Извлечённый текст

========

В человеке природой заложено умение приспосабливаться к окружающей обстановке. Нам уже не казалось необычным, что под нашим домом, как и под другими, стоит немецкий грузовик, а в свободных комнатах разместились по пять-шесть немецких солдат. В подавляющем большинстве это были обычные люди с мирными профессиями, которые так же, как и мы, хотели мирной жизни и были убеждены, что война вот-вот закончится. Они показывали семейные фотографии с женами и детьми, пытались нам что-то рассказать о своем городе, кое-что даже подбрасывали нам из своих продуктов. И с обывательской точки зрения, мы уже не боялись немцев, а боялись советских самолетов.

Дело в том, что Будённовка находилась в нескольких километрах от берега Азовского моря, на противоположном берегу которого в г. Ейске был большой советский военный аэродром. И вот, как только темнело, над нашими головами раздавался гул советских бомбардировщиков, направлявшихся на бомбёжку в сторону Донецка, Луганска, Запорожья. Мы уже научились чётко различать гул моторов советских самолетов от гула самолётов немецких. Поскольку в Буденновке размещались немецкие части, то немцы открывали огонь из зенитных орудий, а в ответ получали часть бомбовой загрузки самолетов. Возле нашего дома стоял немецкий грузовик, и мы боялись оставаться дома. Приходилось с вечера отправляться в центр поселка, где население пряталось в каком-то бетонном бункере. Землю сотрясали разрывы бомб, звучала непрерывная какофония зениток – это был в моём детском представлении кромешный ад. Мама произносила шёпотом одну молитву за другой, а я, весь дрожа, упрашивал её молиться ещё и ещё, несмотря на то, что считал себя безбожником. Мы могли чувствовать себя людьми и спокойно спать только тогда, когда стояла нелётная погода, то есть небо покрывалось тучами.

========

Собранные данные
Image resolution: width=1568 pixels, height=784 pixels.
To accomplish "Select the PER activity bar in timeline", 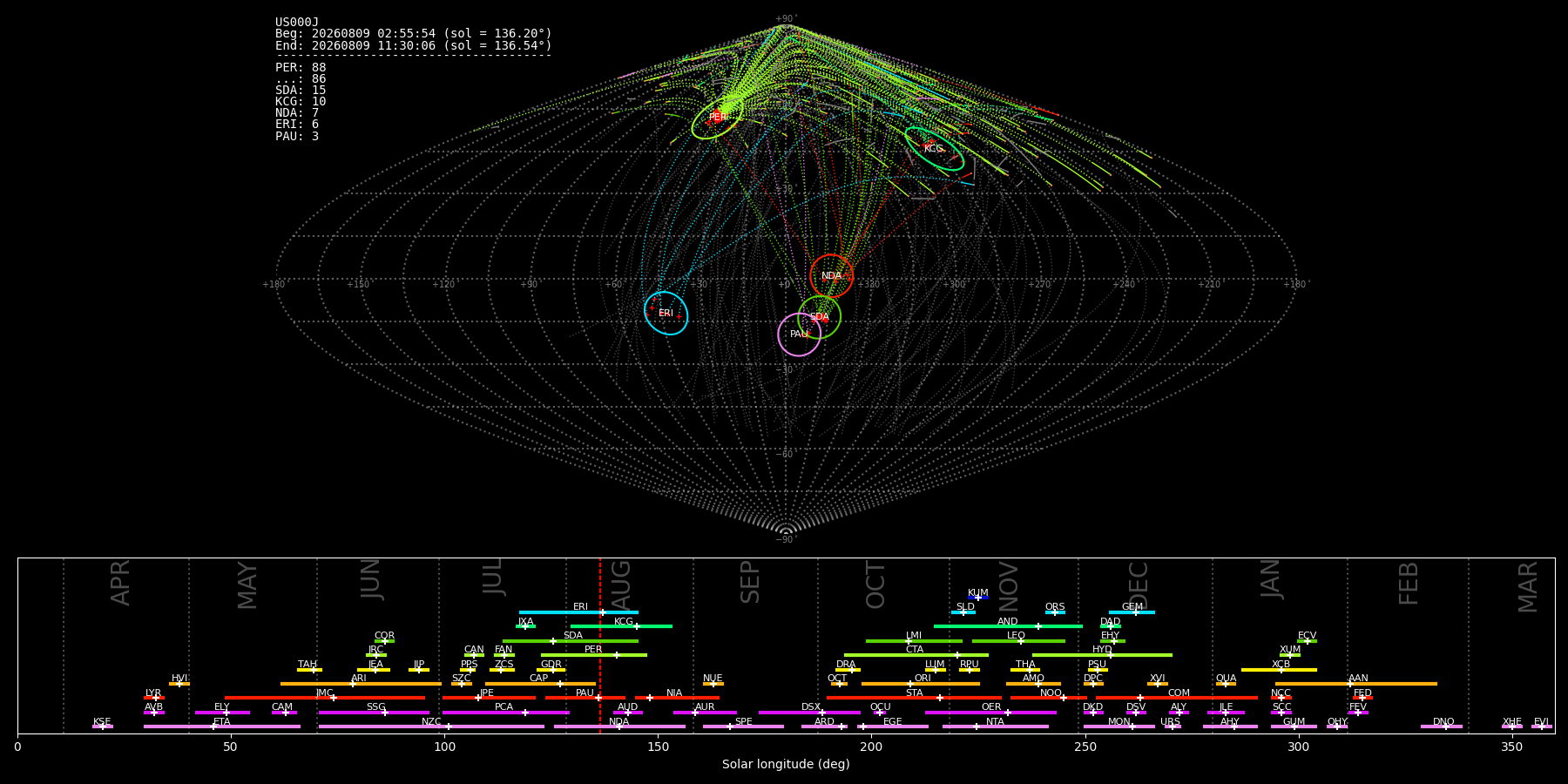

========

Задания и упражнения
1) Перепишите фрагмент извлечённого текста, начиная с «В человеке природой» и заканчивая «боялись советских самолетов.». Замените в нём «грузовик» на «автомобиль».
2) Где, согласно извлечённому тексту, находился большой советский военный аэродром?

Полные решения
1)
В человеке природой заложено умение приспосабливаться к окружающей обстановке. Нам уже не казалось необычным, что под нашим домом, как и под другими, стоит немецкий автомобиль, а в свободных комнатах разместились по пять-шесть немецких солдат. В подавляющем большинстве это были обычные люди с мирными профессиями, которые так же, как и мы, хотели мирной жизни и были убеждены, что война вот-вот закончится. Они показывали семейные фотографии с женами и детьми, пытались нам что-то рассказать о своем городе, кое-что даже подбрасывали нам из своих продуктов. И с обывательской точки зрения, мы уже не боялись немцев, а боялись советских самолетов.

2) В городе Ейске, на противоположном берегу Азовского моря.